| Assignment |
Look through the records, and whenever a line includes the word "Support", copy it.

| Available records |
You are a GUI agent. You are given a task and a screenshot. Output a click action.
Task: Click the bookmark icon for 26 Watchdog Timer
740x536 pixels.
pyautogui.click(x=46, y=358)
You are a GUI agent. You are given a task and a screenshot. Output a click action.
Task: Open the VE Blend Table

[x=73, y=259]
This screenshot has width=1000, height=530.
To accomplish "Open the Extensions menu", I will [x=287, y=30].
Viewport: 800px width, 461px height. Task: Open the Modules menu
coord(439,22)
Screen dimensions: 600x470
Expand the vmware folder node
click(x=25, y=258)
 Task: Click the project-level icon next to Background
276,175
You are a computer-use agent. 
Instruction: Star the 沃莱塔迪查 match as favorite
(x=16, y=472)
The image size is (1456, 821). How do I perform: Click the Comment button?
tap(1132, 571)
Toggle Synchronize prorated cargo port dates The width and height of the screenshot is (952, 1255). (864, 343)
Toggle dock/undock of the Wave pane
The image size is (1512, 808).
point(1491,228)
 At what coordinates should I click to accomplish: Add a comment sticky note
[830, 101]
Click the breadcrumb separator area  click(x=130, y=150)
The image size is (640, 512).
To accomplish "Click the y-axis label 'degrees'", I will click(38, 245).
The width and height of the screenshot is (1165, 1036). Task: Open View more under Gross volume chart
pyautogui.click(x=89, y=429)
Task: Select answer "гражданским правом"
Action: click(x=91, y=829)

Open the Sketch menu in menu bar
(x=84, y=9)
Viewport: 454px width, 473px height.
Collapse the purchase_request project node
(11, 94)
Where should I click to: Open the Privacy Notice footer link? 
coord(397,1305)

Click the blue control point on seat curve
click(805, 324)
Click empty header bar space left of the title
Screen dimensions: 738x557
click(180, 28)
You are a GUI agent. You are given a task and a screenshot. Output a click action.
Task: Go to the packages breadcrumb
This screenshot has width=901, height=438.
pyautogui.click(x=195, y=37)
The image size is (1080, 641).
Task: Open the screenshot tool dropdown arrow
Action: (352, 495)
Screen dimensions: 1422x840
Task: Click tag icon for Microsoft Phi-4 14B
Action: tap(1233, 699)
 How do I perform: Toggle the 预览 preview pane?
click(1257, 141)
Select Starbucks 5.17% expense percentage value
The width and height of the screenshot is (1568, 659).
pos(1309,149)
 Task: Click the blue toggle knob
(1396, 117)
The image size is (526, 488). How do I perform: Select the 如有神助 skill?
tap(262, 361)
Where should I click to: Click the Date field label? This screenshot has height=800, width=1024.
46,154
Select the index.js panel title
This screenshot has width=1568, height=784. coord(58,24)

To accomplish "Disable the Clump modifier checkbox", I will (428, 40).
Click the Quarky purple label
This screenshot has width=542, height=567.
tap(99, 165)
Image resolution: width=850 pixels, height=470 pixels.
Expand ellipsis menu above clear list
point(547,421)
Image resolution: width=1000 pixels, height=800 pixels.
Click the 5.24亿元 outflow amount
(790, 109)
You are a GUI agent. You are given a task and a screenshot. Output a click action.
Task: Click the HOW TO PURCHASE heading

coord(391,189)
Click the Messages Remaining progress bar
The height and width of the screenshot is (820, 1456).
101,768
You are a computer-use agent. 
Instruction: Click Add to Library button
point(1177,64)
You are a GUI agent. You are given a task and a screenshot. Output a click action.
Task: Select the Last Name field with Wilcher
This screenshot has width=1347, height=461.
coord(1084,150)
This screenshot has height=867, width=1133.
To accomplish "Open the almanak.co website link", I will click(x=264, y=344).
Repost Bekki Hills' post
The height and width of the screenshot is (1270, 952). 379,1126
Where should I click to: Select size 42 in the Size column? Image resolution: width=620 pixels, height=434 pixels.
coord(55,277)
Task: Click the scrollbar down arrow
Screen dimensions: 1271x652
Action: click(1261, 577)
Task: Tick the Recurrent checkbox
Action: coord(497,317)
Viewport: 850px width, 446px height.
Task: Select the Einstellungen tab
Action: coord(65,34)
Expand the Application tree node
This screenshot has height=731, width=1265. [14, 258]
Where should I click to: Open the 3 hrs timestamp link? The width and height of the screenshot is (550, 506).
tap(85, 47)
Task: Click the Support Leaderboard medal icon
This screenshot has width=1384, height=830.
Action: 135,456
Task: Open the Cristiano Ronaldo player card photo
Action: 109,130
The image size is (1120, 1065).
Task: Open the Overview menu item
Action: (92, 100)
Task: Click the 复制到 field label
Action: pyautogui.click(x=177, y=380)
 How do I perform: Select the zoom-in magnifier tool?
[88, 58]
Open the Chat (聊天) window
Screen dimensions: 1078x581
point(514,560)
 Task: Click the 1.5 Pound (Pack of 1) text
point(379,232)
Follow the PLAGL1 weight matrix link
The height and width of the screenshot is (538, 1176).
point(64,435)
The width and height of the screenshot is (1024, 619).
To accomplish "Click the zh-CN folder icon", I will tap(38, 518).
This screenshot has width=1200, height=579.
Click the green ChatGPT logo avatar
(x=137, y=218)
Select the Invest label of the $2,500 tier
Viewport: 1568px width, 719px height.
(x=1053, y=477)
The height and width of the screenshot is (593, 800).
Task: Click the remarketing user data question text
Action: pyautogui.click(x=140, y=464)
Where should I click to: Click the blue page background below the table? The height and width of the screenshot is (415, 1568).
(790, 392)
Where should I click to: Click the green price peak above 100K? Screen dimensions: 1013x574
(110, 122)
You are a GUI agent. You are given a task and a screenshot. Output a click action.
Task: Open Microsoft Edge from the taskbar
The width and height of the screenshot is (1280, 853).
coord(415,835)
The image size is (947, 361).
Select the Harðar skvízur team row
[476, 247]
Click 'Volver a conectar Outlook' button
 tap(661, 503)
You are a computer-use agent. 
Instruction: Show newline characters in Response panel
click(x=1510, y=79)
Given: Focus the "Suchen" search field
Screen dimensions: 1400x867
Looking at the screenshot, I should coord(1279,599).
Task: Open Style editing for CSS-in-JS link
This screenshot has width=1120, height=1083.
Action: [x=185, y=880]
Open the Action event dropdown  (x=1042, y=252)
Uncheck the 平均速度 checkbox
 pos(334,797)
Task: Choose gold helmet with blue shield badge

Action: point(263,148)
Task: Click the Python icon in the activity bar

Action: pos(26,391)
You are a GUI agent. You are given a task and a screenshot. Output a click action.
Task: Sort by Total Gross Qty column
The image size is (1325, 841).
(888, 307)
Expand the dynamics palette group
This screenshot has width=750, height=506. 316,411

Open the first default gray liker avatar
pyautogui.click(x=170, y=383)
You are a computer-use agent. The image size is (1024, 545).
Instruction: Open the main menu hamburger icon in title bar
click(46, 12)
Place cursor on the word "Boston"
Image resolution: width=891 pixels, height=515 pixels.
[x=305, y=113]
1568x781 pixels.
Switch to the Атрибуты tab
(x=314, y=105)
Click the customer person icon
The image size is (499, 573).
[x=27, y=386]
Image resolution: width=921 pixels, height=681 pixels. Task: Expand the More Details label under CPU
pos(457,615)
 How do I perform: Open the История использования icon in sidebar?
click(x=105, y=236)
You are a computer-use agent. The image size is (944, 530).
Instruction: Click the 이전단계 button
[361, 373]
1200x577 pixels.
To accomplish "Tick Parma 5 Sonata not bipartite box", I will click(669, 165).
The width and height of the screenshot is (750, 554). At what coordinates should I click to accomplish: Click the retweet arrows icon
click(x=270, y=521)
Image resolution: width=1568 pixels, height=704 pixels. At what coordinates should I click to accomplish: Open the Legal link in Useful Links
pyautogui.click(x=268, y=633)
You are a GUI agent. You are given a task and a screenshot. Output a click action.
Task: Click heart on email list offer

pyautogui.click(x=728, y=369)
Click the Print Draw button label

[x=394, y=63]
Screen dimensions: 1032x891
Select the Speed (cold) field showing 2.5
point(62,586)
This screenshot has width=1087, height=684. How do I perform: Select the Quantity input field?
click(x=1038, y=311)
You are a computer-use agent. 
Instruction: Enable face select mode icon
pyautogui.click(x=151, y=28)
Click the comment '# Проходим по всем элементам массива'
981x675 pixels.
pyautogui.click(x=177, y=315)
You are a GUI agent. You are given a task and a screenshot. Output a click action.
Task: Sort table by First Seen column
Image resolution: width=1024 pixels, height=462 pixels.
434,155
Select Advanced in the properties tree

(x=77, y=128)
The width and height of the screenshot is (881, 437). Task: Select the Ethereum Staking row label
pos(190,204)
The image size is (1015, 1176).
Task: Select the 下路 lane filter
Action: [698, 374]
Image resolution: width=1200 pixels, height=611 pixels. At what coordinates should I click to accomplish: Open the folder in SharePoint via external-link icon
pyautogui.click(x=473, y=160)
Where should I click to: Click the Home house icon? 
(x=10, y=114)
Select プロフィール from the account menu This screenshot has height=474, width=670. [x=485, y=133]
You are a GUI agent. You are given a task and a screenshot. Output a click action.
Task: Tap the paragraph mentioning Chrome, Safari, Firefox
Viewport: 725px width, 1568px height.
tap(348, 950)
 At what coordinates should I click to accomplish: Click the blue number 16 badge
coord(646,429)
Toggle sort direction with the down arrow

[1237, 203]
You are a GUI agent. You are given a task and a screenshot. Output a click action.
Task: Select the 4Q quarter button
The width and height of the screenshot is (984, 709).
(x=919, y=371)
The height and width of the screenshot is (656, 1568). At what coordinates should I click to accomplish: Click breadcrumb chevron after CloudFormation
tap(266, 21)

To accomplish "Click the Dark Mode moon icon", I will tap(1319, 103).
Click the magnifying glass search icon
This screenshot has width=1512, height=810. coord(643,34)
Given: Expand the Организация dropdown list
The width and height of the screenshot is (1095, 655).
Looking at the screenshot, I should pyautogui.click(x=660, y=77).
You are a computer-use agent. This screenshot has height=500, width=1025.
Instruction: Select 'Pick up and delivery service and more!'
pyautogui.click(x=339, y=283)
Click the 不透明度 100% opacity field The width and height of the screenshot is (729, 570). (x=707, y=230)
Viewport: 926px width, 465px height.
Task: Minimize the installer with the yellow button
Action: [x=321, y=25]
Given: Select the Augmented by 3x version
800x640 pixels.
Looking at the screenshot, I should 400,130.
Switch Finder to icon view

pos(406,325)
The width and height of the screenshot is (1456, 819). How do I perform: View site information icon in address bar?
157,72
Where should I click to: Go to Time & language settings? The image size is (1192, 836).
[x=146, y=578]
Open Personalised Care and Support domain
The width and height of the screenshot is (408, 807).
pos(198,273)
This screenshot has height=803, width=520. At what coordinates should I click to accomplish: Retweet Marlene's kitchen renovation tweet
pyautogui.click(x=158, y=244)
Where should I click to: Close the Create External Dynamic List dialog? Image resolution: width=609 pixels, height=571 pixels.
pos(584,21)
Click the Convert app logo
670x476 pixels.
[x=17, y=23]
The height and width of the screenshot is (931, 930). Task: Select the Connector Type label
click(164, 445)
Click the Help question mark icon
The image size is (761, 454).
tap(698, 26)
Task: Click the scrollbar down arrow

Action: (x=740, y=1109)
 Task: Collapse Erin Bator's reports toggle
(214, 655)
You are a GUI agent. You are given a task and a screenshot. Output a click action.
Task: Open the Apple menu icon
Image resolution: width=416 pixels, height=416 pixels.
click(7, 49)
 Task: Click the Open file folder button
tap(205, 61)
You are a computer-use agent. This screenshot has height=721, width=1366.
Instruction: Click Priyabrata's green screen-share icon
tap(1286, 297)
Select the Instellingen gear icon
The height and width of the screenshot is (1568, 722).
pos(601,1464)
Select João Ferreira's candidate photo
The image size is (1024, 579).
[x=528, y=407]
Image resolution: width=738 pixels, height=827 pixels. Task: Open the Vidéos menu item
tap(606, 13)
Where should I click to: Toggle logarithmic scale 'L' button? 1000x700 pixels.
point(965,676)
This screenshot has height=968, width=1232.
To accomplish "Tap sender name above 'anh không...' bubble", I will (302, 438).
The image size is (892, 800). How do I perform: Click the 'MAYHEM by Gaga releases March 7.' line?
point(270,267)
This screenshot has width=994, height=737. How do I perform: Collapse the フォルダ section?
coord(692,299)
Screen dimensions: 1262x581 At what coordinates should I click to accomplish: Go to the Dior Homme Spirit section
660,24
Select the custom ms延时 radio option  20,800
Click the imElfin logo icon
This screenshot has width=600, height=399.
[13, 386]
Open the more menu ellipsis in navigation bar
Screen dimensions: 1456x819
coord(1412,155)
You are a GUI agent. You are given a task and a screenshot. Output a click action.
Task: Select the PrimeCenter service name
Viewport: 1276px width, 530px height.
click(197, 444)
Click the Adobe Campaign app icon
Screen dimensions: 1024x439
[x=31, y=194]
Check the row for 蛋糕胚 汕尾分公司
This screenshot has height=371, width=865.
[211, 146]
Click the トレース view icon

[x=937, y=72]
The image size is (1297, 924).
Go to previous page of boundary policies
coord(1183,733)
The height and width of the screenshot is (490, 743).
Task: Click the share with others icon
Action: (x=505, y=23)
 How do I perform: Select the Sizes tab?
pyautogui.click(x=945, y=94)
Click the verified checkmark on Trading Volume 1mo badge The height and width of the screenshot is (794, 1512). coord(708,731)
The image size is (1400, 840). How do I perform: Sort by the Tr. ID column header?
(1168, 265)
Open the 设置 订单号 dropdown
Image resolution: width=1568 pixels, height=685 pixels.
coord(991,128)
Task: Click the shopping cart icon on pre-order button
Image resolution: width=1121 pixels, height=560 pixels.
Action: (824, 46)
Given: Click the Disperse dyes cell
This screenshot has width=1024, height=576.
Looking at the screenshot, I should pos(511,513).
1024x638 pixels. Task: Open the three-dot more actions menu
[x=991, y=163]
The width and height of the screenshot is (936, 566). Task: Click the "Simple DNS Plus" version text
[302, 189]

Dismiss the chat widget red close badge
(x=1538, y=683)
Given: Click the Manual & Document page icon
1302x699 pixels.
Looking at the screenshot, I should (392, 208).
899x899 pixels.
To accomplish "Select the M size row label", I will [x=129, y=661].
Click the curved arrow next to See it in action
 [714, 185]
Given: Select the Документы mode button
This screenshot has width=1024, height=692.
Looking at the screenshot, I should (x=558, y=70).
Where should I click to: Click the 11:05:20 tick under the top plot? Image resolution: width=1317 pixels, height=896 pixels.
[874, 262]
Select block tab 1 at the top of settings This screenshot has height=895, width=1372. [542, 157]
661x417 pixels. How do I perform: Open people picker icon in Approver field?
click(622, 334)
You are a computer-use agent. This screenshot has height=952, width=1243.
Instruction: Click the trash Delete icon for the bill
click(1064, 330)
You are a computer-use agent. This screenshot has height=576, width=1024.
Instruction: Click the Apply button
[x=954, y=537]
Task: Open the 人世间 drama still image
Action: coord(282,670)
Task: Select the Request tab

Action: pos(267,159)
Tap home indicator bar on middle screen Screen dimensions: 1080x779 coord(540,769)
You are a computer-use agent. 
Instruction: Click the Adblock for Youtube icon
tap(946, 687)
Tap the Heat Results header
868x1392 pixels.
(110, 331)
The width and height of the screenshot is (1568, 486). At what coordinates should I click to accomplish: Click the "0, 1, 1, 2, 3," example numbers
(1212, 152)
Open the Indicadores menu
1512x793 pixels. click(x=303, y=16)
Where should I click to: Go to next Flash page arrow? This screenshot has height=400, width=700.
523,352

| Result of the exercise |
Task: Click the Support Leaderboard medal icon
Open Personalised Care and Support domain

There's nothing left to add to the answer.